I’ll try this (30 wordsssssssssss)

noisecooldeadpool362 · May 22, 2024, 3:09pm

It definitely is working! Although I was a bit lazy and set it to if Throttle==1 (I definitely need to add a speed variable) it still made the car drive in an almost perfectly straight path and almost cleared the entire curve before crashing into the straight road in front of it, definitely have not made it this far before, especially the fact that it went that far just 4 seconds into training. I will leave it here for today and test it again tomorrow, ill let you know how it goes as usual!
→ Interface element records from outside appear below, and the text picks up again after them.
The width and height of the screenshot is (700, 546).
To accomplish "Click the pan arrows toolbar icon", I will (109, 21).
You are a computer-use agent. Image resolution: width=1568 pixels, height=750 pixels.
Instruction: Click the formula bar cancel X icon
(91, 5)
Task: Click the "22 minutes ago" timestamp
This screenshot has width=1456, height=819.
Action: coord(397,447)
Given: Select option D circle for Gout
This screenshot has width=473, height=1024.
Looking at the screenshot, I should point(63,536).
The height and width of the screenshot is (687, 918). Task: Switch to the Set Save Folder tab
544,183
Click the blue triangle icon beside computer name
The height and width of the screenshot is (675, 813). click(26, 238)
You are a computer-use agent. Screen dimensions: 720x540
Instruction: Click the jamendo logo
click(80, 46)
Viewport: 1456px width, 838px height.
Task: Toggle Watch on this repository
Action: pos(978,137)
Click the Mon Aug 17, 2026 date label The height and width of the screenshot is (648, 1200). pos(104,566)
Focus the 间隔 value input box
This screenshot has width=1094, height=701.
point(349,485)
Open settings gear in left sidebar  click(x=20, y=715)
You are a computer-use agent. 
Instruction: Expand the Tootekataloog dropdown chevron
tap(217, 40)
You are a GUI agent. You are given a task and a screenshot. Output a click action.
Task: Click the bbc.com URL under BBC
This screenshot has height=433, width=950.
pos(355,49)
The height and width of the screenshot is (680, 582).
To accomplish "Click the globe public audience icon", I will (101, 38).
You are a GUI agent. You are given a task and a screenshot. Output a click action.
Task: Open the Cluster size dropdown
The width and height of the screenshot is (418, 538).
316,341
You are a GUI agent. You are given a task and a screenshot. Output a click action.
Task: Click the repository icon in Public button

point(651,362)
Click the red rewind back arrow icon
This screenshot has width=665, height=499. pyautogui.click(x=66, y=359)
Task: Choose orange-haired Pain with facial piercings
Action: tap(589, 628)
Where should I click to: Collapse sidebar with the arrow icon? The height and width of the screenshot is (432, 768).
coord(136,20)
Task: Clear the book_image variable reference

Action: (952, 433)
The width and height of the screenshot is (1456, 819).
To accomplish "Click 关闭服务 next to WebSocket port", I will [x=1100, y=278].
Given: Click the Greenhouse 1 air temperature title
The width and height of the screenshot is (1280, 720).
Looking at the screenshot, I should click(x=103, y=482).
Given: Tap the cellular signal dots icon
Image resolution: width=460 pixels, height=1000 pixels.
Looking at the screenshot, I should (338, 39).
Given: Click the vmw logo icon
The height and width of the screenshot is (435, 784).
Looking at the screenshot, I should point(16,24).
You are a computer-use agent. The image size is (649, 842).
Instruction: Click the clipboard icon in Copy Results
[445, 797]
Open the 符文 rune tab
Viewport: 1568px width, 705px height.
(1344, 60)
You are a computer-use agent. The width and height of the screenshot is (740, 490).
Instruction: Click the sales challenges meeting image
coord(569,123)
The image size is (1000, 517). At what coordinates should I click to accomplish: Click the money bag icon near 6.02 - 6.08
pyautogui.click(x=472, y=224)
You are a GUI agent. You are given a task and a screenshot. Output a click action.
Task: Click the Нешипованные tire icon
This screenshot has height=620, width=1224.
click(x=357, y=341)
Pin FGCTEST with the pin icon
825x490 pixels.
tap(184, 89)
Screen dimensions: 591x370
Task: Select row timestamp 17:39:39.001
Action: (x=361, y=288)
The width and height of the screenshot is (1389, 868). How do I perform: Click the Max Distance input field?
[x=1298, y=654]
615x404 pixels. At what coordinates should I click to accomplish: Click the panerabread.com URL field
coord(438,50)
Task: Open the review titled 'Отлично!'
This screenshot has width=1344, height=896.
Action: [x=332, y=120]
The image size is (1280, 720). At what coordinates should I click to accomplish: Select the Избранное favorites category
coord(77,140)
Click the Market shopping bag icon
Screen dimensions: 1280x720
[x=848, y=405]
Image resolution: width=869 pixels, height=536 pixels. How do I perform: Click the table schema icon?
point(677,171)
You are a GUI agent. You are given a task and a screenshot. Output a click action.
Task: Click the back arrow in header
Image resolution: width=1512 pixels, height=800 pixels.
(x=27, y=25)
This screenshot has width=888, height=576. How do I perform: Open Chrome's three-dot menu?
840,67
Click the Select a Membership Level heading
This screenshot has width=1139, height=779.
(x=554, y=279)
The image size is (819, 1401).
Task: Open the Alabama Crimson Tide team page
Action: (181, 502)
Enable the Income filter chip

MYOriginsWorkshop · May 22, 2024, 8:16pm

Release 1.16 Version Update!

Refactored and renamed Deep Q-Learning, Deep SARSA and Deep Expected SARSA. This includes the variants.
Made some bug fixes and removed redundant codes for some of the algorithms stated above.
That’s pretty much it…

MYOriginsWorkshop · May 23, 2024, 11:31am

Hello guys!

I have uploaded the version 5 of the sword-fighting AI codes. The version 5 brings back some of the codes from the version 1 so that the AIs can learn more advanced tactics. It is also combined with the version 4 since the AIs in that version learnt things much more faster than the previous versions.

Also, credit to @noisecooldeadpool362 for providing the code improvements related to angle calculations and this will be applied to future versions of the sword-fighting AI codes.